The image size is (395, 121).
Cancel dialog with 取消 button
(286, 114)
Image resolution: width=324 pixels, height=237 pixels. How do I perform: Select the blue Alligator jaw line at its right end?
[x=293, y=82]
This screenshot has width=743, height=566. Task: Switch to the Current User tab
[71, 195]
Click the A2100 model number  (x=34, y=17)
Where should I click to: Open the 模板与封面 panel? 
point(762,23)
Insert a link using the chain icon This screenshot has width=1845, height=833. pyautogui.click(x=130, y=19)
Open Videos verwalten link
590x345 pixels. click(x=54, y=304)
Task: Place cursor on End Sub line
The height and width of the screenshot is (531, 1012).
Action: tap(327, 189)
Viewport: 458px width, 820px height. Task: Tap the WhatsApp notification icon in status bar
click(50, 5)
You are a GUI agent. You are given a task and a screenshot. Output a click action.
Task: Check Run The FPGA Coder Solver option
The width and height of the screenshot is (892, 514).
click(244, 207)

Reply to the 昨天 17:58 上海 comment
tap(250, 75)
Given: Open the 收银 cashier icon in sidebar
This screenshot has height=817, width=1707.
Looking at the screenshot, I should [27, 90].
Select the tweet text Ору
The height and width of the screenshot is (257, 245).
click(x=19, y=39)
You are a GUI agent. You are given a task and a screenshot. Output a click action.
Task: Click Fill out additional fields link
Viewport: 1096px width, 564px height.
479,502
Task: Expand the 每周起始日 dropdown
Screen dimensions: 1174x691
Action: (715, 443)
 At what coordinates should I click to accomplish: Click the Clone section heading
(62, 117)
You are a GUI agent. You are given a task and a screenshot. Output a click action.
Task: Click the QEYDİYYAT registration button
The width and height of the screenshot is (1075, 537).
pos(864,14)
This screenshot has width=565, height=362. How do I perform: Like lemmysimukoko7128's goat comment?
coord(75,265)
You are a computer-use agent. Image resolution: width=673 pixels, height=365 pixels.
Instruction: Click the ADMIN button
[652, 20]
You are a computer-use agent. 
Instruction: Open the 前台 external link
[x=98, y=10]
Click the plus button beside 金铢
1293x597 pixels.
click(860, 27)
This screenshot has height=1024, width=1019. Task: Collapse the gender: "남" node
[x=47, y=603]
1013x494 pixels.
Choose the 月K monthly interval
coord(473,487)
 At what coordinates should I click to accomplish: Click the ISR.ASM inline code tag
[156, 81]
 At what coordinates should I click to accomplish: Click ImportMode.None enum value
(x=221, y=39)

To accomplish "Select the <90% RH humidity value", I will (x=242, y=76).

> **PROBLEM DETAILS**
Nothing should be changed: write out all of the data as is.

> **EXERCISE OUTPUT**
The image size is (395, 121).
Cancel dialog with 取消 button
(286, 114)
Image resolution: width=324 pixels, height=237 pixels. How do I perform: Select the blue Alligator jaw line at its right end?
[x=293, y=82]
This screenshot has width=743, height=566. Task: Switch to the Current User tab
[71, 195]
Click the A2100 model number  (x=34, y=17)
Where should I click to: Open the 模板与封面 panel? 
point(762,23)
Insert a link using the chain icon This screenshot has width=1845, height=833. pyautogui.click(x=130, y=19)
Open Videos verwalten link
590x345 pixels. click(x=54, y=304)
Task: Place cursor on End Sub line
The height and width of the screenshot is (531, 1012).
Action: tap(327, 189)
Viewport: 458px width, 820px height. Task: Tap the WhatsApp notification icon in status bar
click(50, 5)
You are a GUI agent. You are given a task and a screenshot. Output a click action.
Task: Check Run The FPGA Coder Solver option
The width and height of the screenshot is (892, 514).
click(244, 207)

Reply to the 昨天 17:58 上海 comment
tap(250, 75)
Given: Open the 收银 cashier icon in sidebar
This screenshot has height=817, width=1707.
Looking at the screenshot, I should [27, 90].
Select the tweet text Ору
The height and width of the screenshot is (257, 245).
click(x=19, y=39)
You are a GUI agent. You are given a task and a screenshot. Output a click action.
Task: Click Fill out additional fields link
Viewport: 1096px width, 564px height.
479,502
Task: Expand the 每周起始日 dropdown
Screen dimensions: 1174x691
Action: (715, 443)
 At what coordinates should I click to accomplish: Click the Clone section heading
(62, 117)
You are a GUI agent. You are given a task and a screenshot. Output a click action.
Task: Click the QEYDİYYAT registration button
The width and height of the screenshot is (1075, 537).
pos(864,14)
This screenshot has width=565, height=362. How do I perform: Like lemmysimukoko7128's goat comment?
coord(75,265)
You are a computer-use agent. Image resolution: width=673 pixels, height=365 pixels.
Instruction: Click the ADMIN button
[652, 20]
You are a computer-use agent. 
Instruction: Open the 前台 external link
[x=98, y=10]
Click the plus button beside 金铢
1293x597 pixels.
click(860, 27)
This screenshot has height=1024, width=1019. Task: Collapse the gender: "남" node
[x=47, y=603]
1013x494 pixels.
Choose the 月K monthly interval
coord(473,487)
 At what coordinates should I click to accomplish: Click the ISR.ASM inline code tag
[156, 81]
 At what coordinates should I click to accomplish: Click ImportMode.None enum value
(x=221, y=39)

To accomplish "Select the <90% RH humidity value", I will (x=242, y=76).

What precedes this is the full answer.